Exercise ->
Drop the pictures; give again exactly the lines from the one holding "Given: Click the Remove addon icon" through the end of the data.

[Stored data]

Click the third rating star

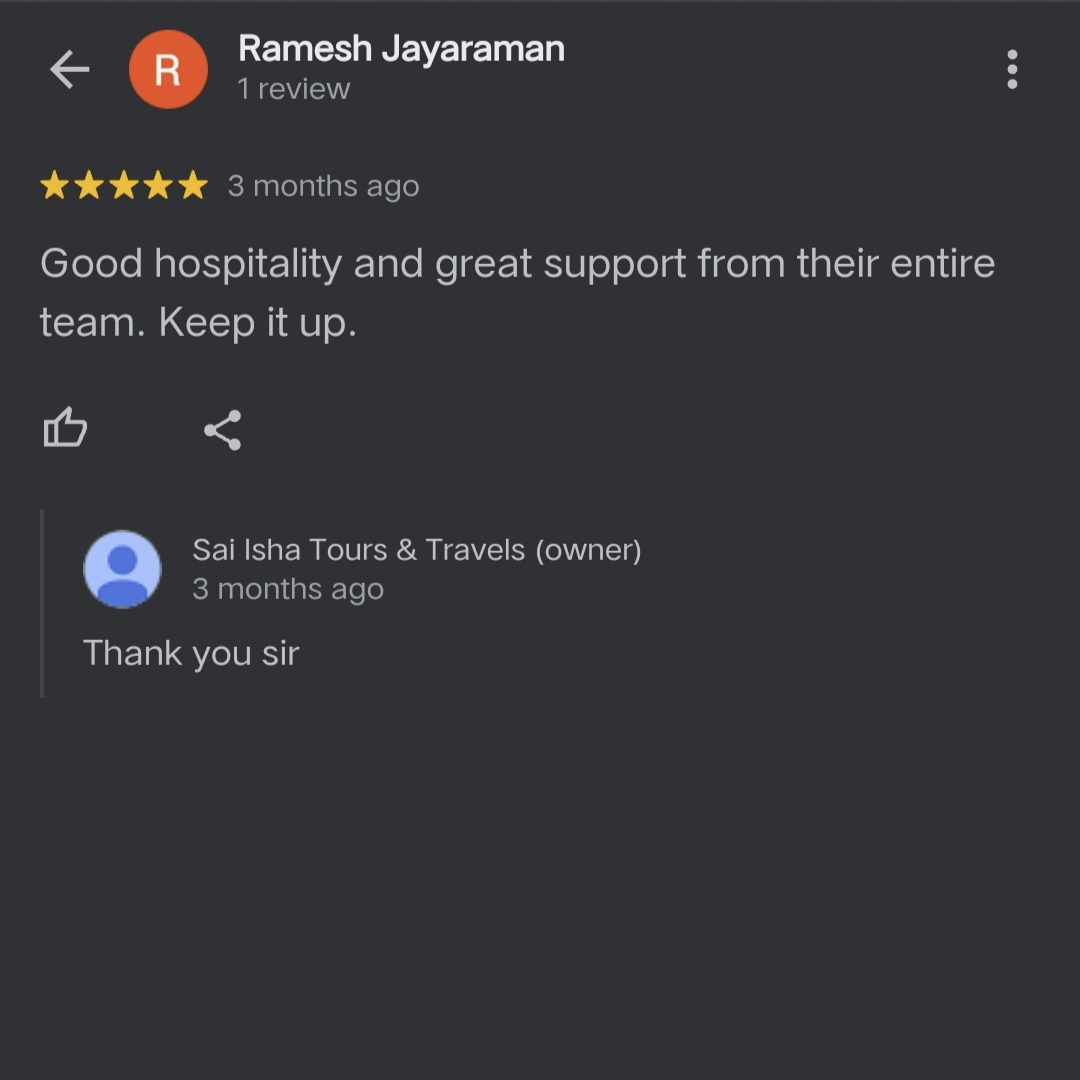click(124, 185)
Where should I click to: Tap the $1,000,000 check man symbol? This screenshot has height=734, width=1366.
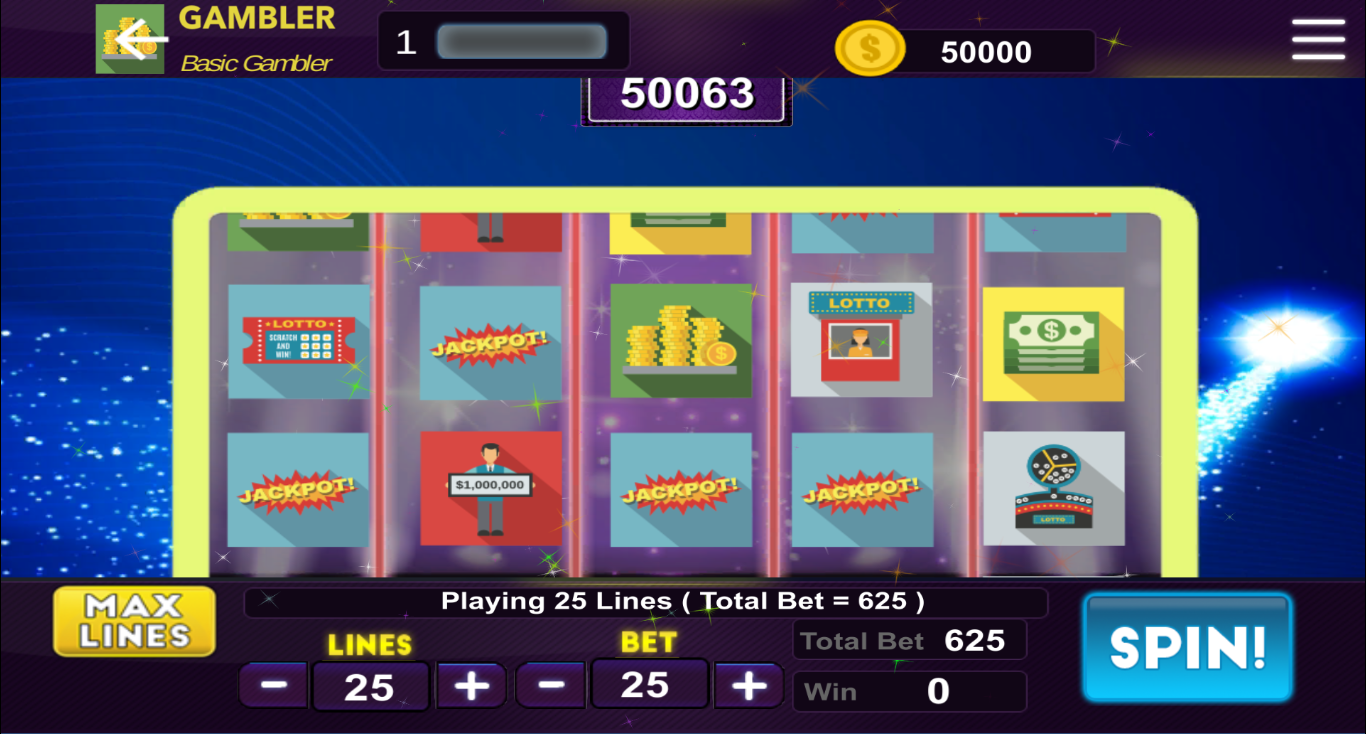[x=490, y=488]
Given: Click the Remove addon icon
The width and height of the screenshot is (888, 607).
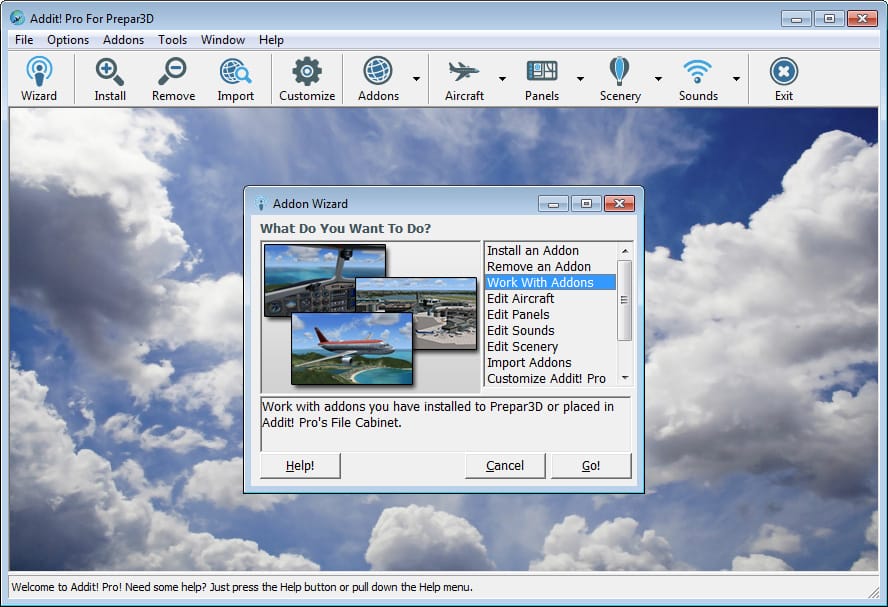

Answer to this problem ->
Given: Click the Remove addon icon
The width and height of the screenshot is (888, 607).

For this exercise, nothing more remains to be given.